Work to complete:
a – Sum up the passage on Nord's vehicle pricing in two sentences.
b – Carry the passage on Nord's vehicle pricing on from its last sentence.

Supplied passage:

All vehicles are assembled on order and the waiting period, from the time of placing the order to receiving the vehicle, is two to three months. “We don’t keep much extra stock; only around 20 units, two to three per model. We sell these units in less than three weeks. It is the most pragmatic process at the moment.”
For Ajayi, a core part of the philosophy of the company was always to provide durable but, most importantly, affordable vehicles. It is, he says, the reason why the company exists. To achieve this, the team negotiates for best prices and the best value.
“Everything is geared towards producing high-quality vehicles at the best price. We source the best parts and ensure the prices we pay are the best we can get. If we have to order bulk to save on costs, we do that. We have a lean structure to keep operating expenses low,” he reveals.
This strategy allows Nord to sell its vehicles at around 30% less than its relevant competitors.

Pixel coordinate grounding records
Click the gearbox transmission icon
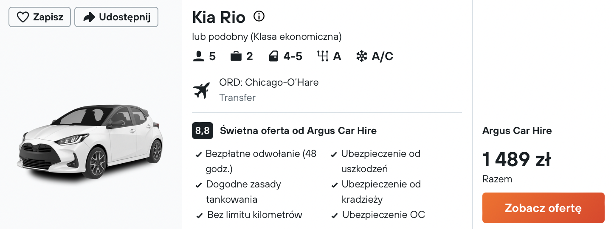The width and height of the screenshot is (614, 229). coord(323,56)
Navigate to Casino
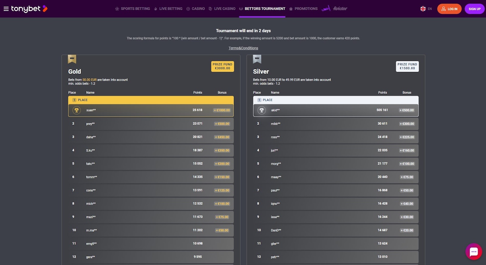The image size is (486, 265). click(x=195, y=9)
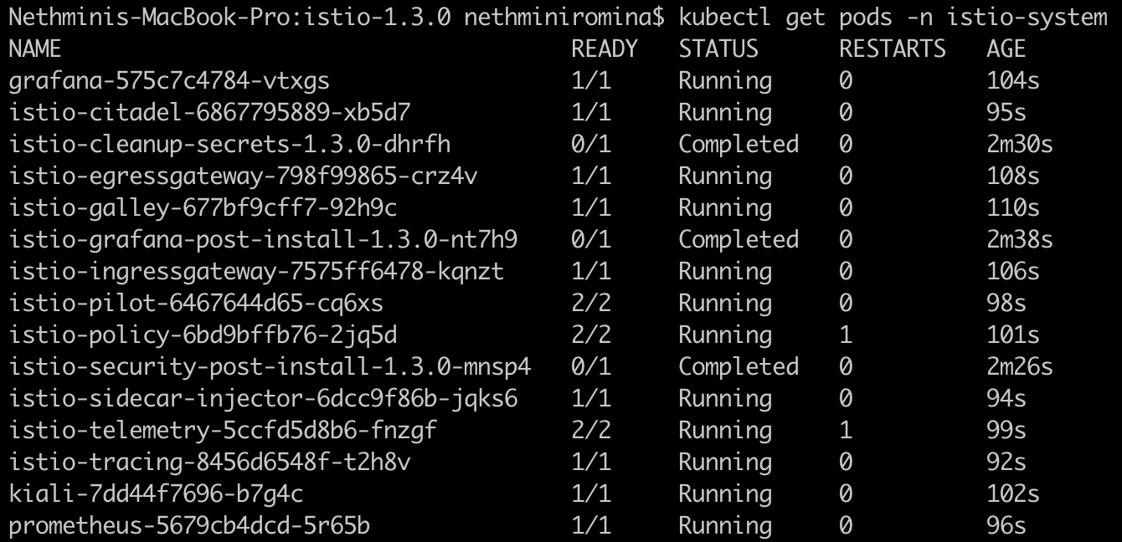The height and width of the screenshot is (542, 1122).
Task: Click the kiali-7dd44f7696-b7g4c pod name
Action: tap(156, 494)
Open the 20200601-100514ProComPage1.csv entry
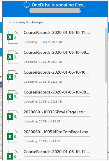Viewport: 109px width, 161px height. click(56, 132)
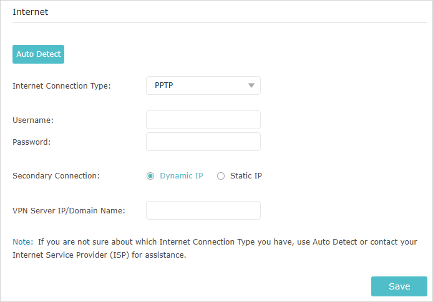Choose the Dynamic IP text label
Screen dimensions: 433x302
coord(182,176)
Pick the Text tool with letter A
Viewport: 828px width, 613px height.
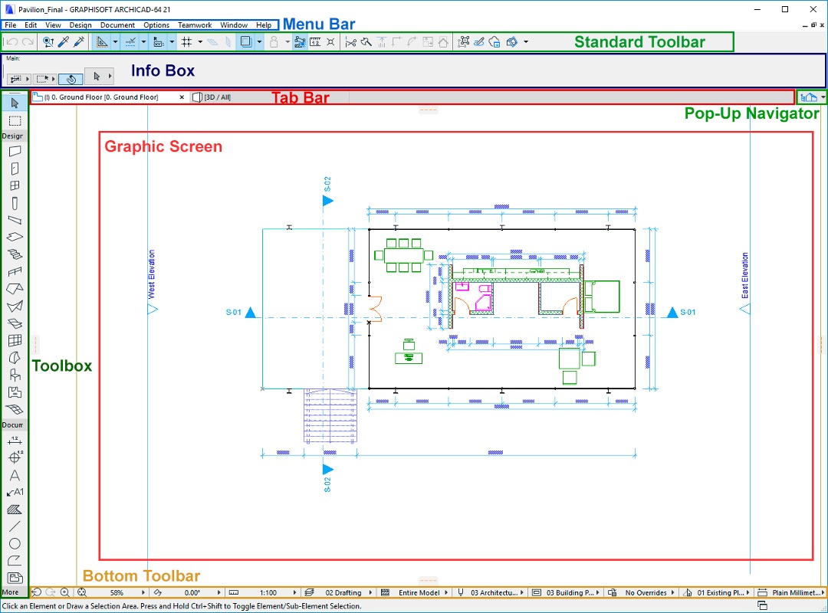[x=15, y=475]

Answer list:
a – Nord assembles every vehicle on order, with a wait of two to three months, and keeps only about 20 extra units, which sell in under three weeks. Ajayi says affordability is the reason the company exists, so it negotiates for the best parts and prices, orders in bulk when that saves money, and keeps a lean structure, which lets it sell vehicles at around 30% less than its relevant competitors.

b –
“Right now, one of the reasons why our pickup is selling so well is because a lot of customers are comparing it to five-year-old pickups imported from Japan. It is the same price and they are asking why they should buy a used vehicle when they can have a brand-new one from Nord with a three-year or 100,000km warranty.”
While the AIDP was one of the reasons Ajayi decided to make his dream a reality, Nord does not benefit directly from any other incentives apart from the tariff rates. However, he hopes this could change in the future.
When he looks back at the last five years, there is nothing he would have done differently. “The only thing I would change is to make sure Covid-19 never happened,” he says. “We lost a year but other than that, I would not change anything.